Saved entries:
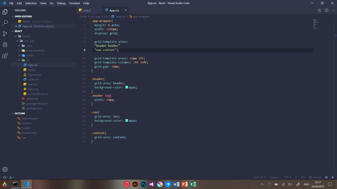Open the Debug view icon
Viewport: 337px width, 189px height.
tap(5, 45)
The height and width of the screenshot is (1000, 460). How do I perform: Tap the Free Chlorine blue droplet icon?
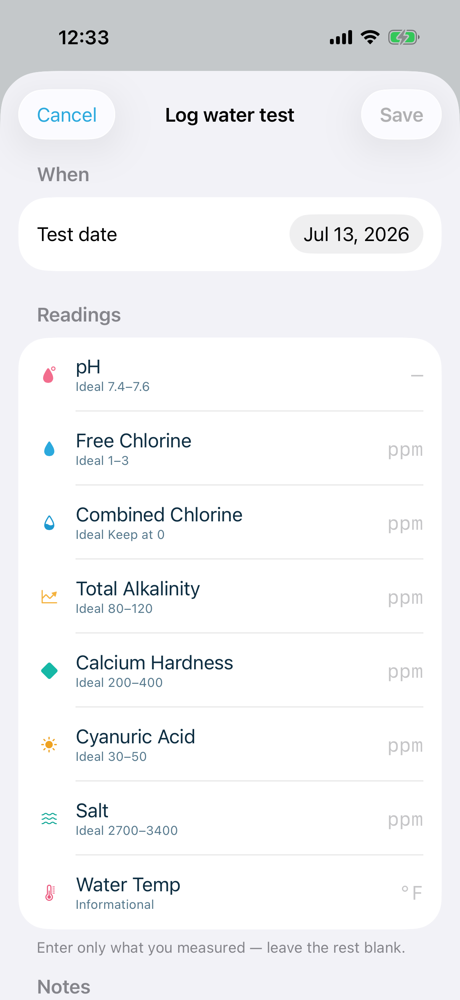point(49,449)
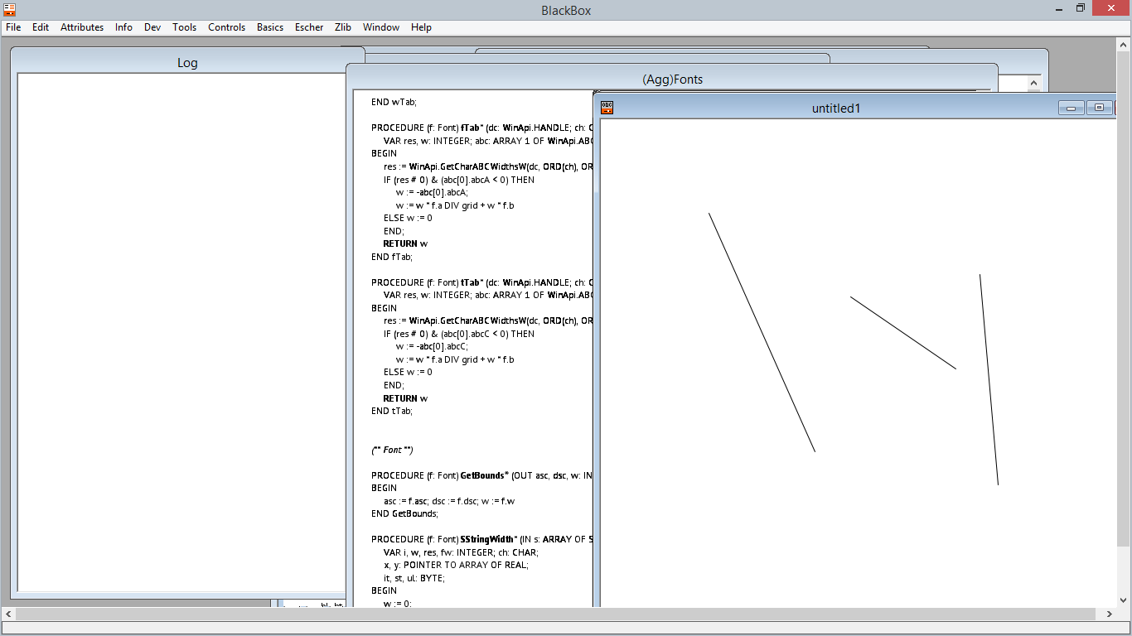Open the Edit menu
Screen dimensions: 1132x636
41,27
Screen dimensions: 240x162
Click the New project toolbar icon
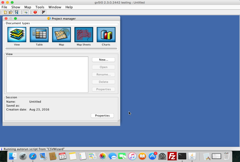[x=5, y=12]
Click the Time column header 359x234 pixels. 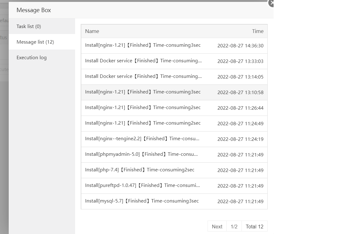coord(258,31)
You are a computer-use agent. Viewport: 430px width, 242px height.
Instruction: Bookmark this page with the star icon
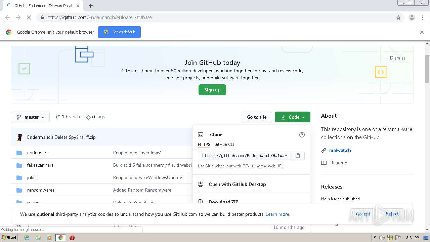point(398,17)
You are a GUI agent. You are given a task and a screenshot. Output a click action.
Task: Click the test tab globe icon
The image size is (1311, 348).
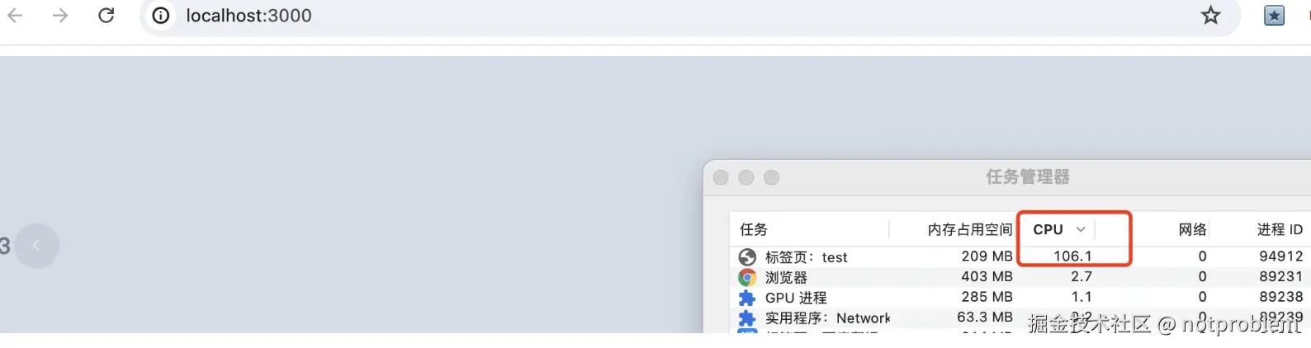747,257
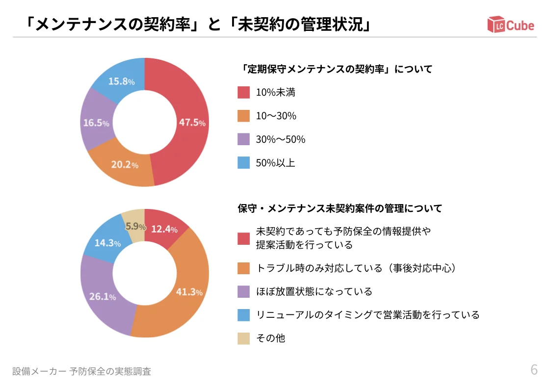Click the LC Cube logo icon
The image size is (550, 389).
click(496, 25)
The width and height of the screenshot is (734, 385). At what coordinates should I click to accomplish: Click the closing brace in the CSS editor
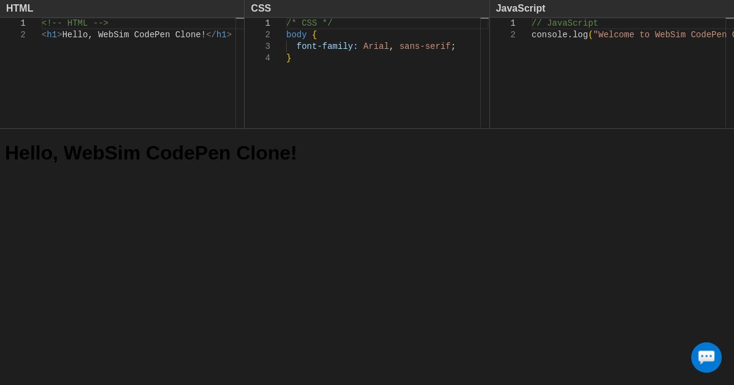click(x=288, y=58)
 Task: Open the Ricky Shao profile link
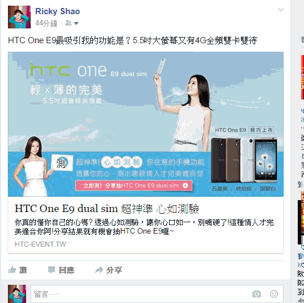pyautogui.click(x=58, y=11)
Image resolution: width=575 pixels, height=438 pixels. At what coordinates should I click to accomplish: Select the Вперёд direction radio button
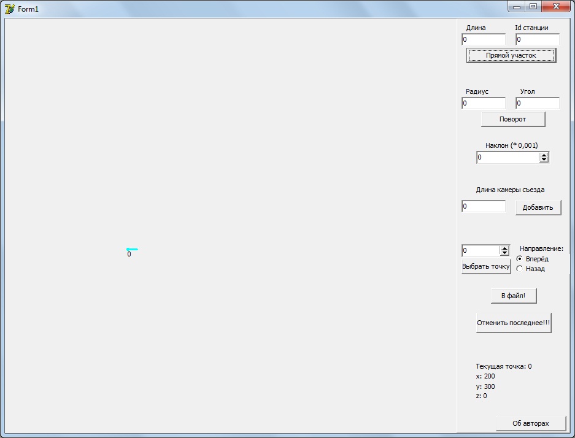coord(520,259)
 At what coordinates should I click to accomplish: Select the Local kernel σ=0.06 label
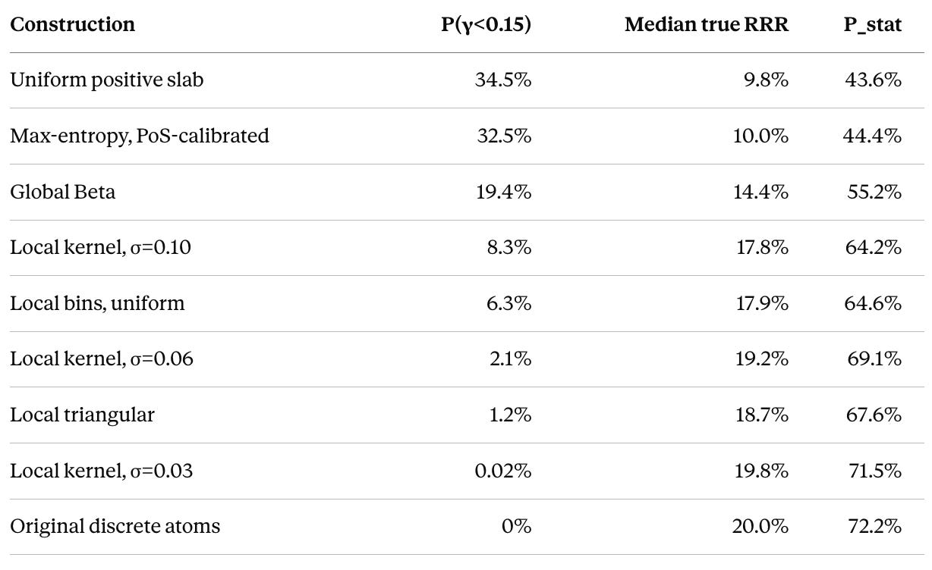(x=102, y=359)

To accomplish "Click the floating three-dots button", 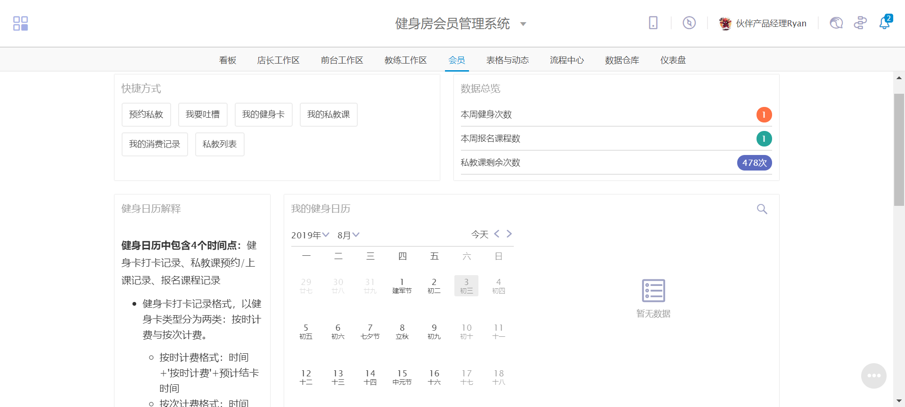I will click(x=873, y=375).
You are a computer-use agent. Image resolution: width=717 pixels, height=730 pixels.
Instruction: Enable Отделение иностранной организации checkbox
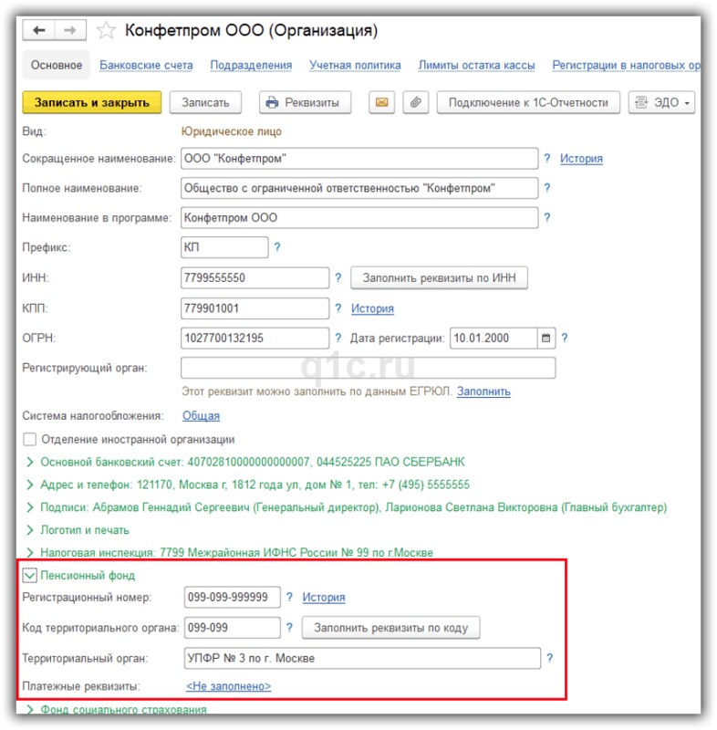pos(30,439)
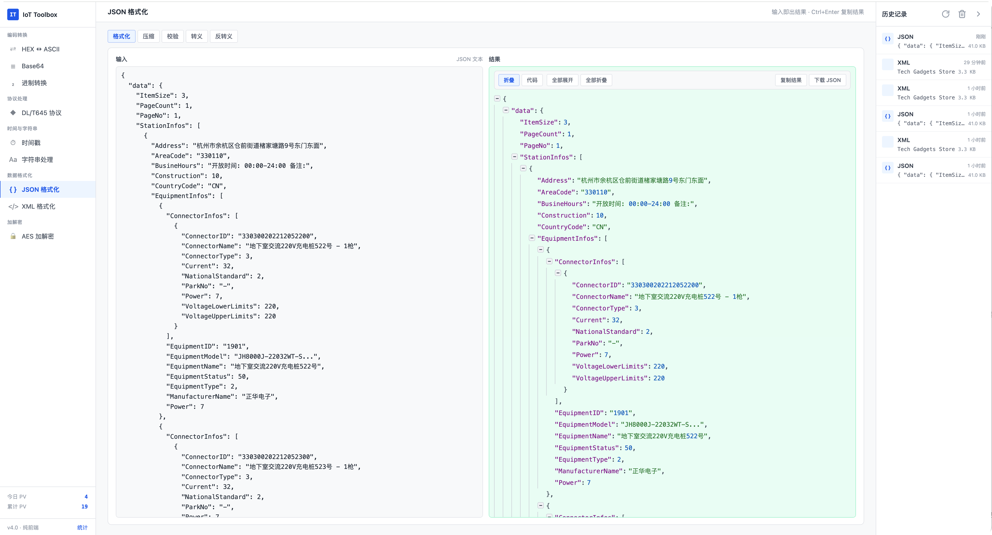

YOUR OBJECTIVE: Would you report every line of the entries above containing the word "agent"?

FINAL ANSWER:
You are a computer-use agent. Viewport: 430px width, 242px height.
You are a GUI agent. You are given a task and a screenshot. Output a click action.
You are a computer-use agent. Image resolution: width=717 pixels, height=730 pixels.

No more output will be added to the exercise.